Figure 6. Mitochondrial function after exposure to 0 or 10 nM rotenone ± rapamycin or 3-MA for 24 hr.

Cells were treated with 0 or 10 nM rotenone ± rapamycin or 3MA for 24 hrs. (A) Basal mitochondrial function was then assayed for 30 min, followed by oligomycin, FCCP, and antimycin A injection to calculate Basal, ATP linked, Proton leak, Maximal, Reserve capacity, and Non-mitochondrial OCR. *p<0.05 compared to 0 nM rotenone (Rot0). (B) Basal ECAR was measured for 30 min, followed by oligomycin injection to stimulate maximal ECAR. *p<0.05 compared to 0 nM rotenone (-Rot). #p<0.05 compared to Basal ECAR. (C) Basal ECAR versus basal OCR. *p<0.05 compared to basal OCR 0 nM rotenone. #p<0.05 compared to basal ECAR 0 nM rotenone. (D) Complex I and II activities were assessed by injection of 20 μg/ml saponin, together with ADP and complex I and II substrates, Pyruvate (Pyr), Malate (Mal), and Succinate (Succ).

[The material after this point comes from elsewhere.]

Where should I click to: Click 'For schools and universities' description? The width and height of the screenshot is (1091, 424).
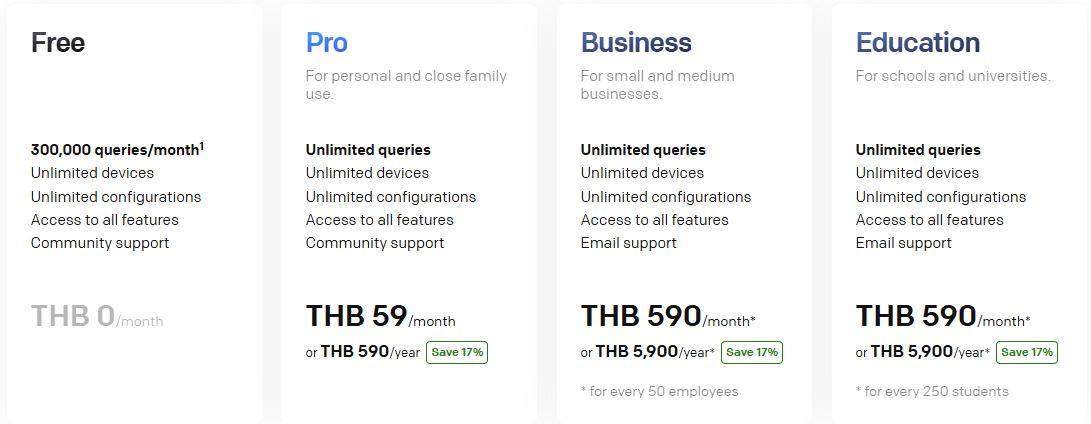[x=953, y=76]
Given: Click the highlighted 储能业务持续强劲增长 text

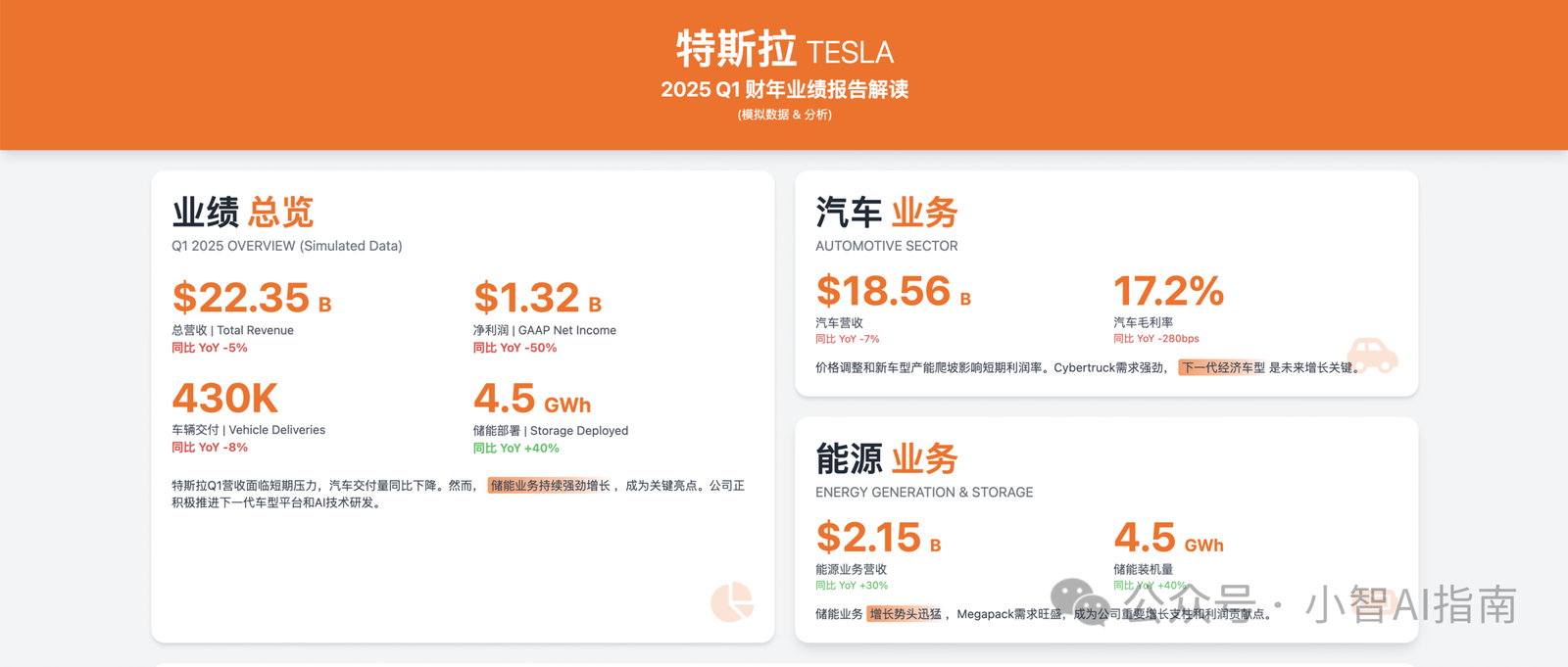Looking at the screenshot, I should [550, 486].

Then complex I activity was specifically inhibited by the injection of rotenone (2 μM), followed by the complex III inhibitor antimycin A at 10 μM. The rotenone inhibitable oxygen consumption rate (OCR) is attributable to complex I activity, the antimycin A inhibitable OCR is attributable to complex II activity (38). Data=mean±SEM, n=3–6. Student t-test, *p<0.05 compared to 0 nM rotenone (Rot0).